Data shown>
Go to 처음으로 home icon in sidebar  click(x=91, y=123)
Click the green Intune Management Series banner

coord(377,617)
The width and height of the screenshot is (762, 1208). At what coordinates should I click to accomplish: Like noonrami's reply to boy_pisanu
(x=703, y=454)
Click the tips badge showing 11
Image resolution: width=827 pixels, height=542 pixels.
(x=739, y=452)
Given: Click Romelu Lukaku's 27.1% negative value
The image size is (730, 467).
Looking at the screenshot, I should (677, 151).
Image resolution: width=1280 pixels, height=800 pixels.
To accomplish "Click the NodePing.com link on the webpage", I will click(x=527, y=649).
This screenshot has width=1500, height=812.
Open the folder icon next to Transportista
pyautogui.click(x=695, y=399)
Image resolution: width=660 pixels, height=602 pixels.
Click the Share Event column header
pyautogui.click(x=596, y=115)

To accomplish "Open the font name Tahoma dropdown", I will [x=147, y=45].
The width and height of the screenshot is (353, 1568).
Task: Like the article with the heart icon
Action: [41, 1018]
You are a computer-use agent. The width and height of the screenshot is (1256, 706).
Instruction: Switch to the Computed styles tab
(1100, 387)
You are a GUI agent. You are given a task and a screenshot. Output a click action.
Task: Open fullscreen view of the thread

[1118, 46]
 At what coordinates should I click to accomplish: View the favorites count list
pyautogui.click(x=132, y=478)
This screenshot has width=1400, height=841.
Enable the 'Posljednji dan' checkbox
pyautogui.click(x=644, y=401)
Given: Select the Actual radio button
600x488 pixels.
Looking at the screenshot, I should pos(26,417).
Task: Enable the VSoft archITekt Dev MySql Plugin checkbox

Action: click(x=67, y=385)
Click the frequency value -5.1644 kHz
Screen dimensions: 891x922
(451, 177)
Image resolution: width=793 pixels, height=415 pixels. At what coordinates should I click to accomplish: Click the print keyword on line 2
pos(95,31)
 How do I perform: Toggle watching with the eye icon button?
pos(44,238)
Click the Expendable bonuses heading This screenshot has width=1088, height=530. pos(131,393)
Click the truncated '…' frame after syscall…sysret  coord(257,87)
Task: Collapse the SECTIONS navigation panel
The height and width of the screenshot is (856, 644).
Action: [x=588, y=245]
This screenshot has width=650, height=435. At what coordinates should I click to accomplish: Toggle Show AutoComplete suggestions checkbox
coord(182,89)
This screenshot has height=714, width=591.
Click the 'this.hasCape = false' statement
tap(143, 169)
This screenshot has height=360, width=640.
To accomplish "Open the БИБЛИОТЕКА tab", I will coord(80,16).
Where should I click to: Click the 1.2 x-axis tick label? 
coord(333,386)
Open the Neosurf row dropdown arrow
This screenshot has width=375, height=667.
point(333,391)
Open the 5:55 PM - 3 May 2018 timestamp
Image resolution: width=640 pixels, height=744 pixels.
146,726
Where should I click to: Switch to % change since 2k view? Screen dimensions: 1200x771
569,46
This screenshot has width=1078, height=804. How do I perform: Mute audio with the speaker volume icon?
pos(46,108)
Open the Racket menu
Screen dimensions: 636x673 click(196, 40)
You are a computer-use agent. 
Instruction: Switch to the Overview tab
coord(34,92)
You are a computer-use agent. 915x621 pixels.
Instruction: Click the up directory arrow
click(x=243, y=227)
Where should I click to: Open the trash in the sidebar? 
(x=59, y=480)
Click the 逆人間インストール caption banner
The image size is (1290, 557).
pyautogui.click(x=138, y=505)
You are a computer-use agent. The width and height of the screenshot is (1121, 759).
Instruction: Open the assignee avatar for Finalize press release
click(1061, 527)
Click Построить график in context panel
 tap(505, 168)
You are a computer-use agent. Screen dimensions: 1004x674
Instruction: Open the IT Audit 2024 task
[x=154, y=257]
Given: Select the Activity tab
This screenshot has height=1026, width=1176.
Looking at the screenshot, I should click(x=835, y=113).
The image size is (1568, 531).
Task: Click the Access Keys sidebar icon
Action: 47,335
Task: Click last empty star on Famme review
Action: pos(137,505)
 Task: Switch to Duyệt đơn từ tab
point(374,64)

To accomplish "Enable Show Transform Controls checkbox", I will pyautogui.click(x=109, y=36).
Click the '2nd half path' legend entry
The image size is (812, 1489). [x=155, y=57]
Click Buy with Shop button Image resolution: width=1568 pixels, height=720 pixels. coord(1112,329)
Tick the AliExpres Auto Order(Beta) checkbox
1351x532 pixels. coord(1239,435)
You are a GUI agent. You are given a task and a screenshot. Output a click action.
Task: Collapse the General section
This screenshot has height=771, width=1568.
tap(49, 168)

Exercise brief>
Final part of the records: return the line that contains "Click Построить график in context panel" and every line after it, exactly, with no other lines added.

Task solution>
Click Построить график in context panel
 tap(505, 168)
You are a computer-use agent. Screen dimensions: 1004x674
Instruction: Open the IT Audit 2024 task
[x=154, y=257]
Given: Select the Activity tab
This screenshot has height=1026, width=1176.
Looking at the screenshot, I should click(x=835, y=113).
The image size is (1568, 531).
Task: Click the Access Keys sidebar icon
Action: 47,335
Task: Click last empty star on Famme review
Action: pos(137,505)
 Task: Switch to Duyệt đơn từ tab
point(374,64)

To accomplish "Enable Show Transform Controls checkbox", I will pyautogui.click(x=109, y=36).
Click the '2nd half path' legend entry
The image size is (812, 1489). [x=155, y=57]
Click Buy with Shop button Image resolution: width=1568 pixels, height=720 pixels. coord(1112,329)
Tick the AliExpres Auto Order(Beta) checkbox
1351x532 pixels. coord(1239,435)
You are a GUI agent. You are given a task and a screenshot. Output a click action.
Task: Collapse the General section
This screenshot has height=771, width=1568.
tap(49, 168)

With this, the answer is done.